Question

Downstream analysis after using mnnCorrect()

0

Entering edit mode

Dave Tang ▴ 210

@dave-tang-4661

Last seen 7.1 years ago

Australia/Perth/UWA

Hello,

I have several batches of scRNA-seq data, which are biological replicates, and would like to use mnnCorrect() from the scran package to correct for batch effects. Each batch should have a quite a different cell type composition, which is why I would like to use the MNN method.
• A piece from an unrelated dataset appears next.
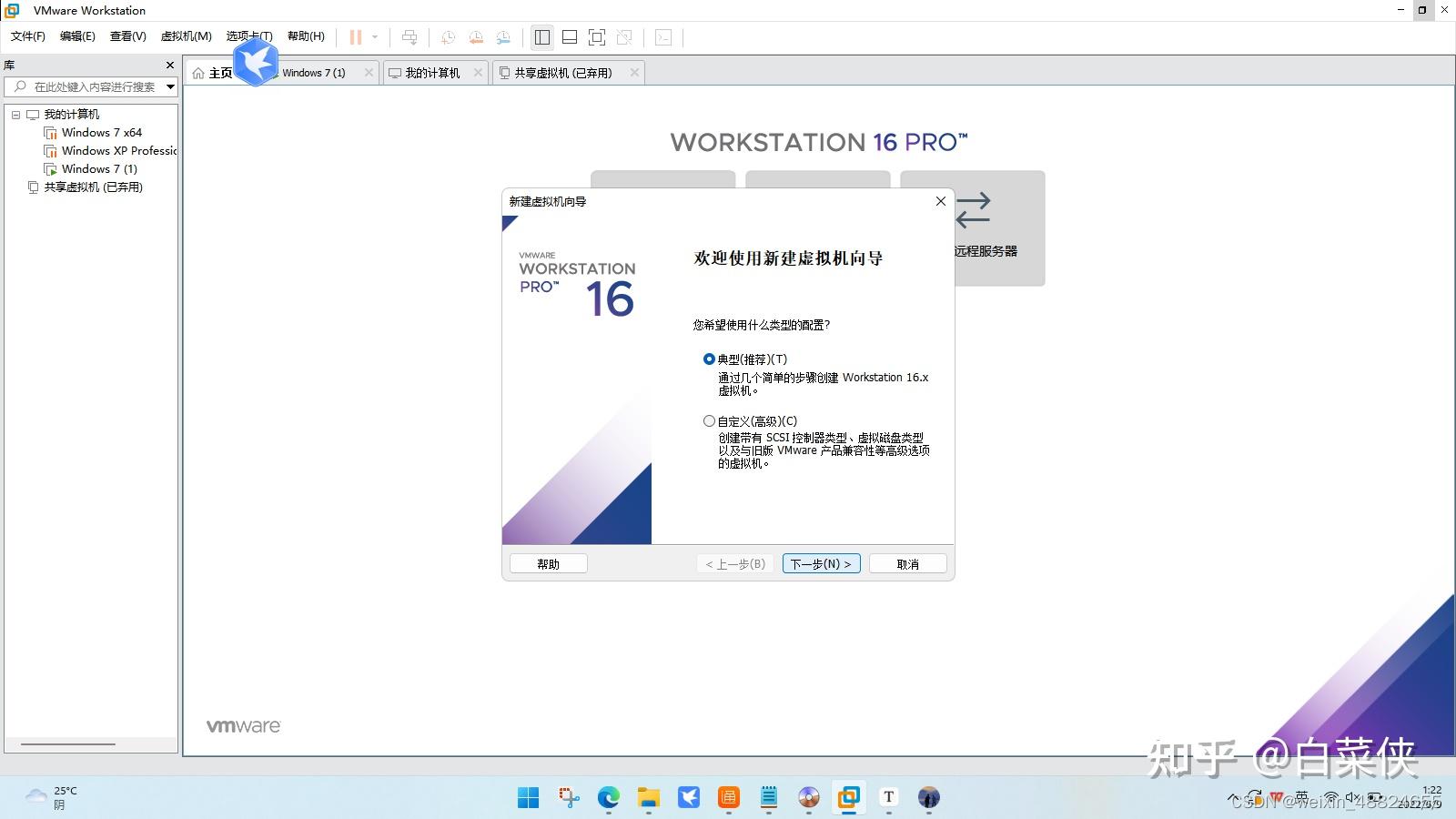This screenshot has height=819, width=1456.
Task: Click the Revert Snapshot toolbar icon
Action: [476, 37]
From the help page it says that: "The input expression values should generally be log-transformed." This is fine but my question is regarding the downstream analysis of the corrected values. In particular I would like to use the Seurat pipeline but since Seurat also carries out a log normalisation step, is it OK for me to simply use exp() on the corrected MNN values to feed into Seurat as "raw" counts?

Thank you,

Dave

scran mnncorrect • 3.6k views

ADD COMMENT • link updated 7.4 years ago by Aaron Lun ★ 28k • written 7.4 years ago by Dave Tang ▴ 210

score 6 · Accepted Answer · 2018-02-14

Before we start: the input should be scale-normalized prior to supplying them to mnnCorrect (e.g., using library sizes or, even better, size factors). Maybe the documentation for mnnCorrect could have been more clear in this respect - but if you're using the scater/scran framework, you should have already scale-normalized via normalize by the time you get log-expression values. More generally, I've never encountered as log-transformed expression matrix that hasn't been scale-normalized in some manner (e.g., log-CPMs, log-TPMs).

Now, onto your question. mnnCorrect performs cosine normalization internally to adjust for differences in the size of the counts between batches (e.g., due to sequencing depth or capture efficiency or what have you). By default, the corrected values returned by the function are also on the cosine scale. This cannot be interpreted on the scale of the original log-expression values, even if you run exp on the output values.

You could request the function to return corrected values on the original scale by setting cos.norm.out=FALSE, and run exp on that. However, I would not advise using these values in any downstream statistical model relying on raw counts. It's for much the same reason that we don't scale the counts directly in edgeR during normalization; doing so would distort the mean-variance relationship, making it possible to get sub-Poisson variation. This generally should not be possible, even with UMIs, due to low capture efficiencies. I doubt that mnnCorrect (or really, any correction method) will preserve the mean-variance relationship in the count data.

Perhaps some consideration of the bigger picture may be helpful. By the time you get output from mnnCorrect, you should have already performed two rounds of cell-specific scaling normalization (size factors, cosine normalization) and the gene-specific batch correction itself. Do you really need more normalization on top of that? What biases are you encountering that lead you to think that more work is necessary? We use the corrected output from mnnCorrect directly in clustering, and that seems to work quite well.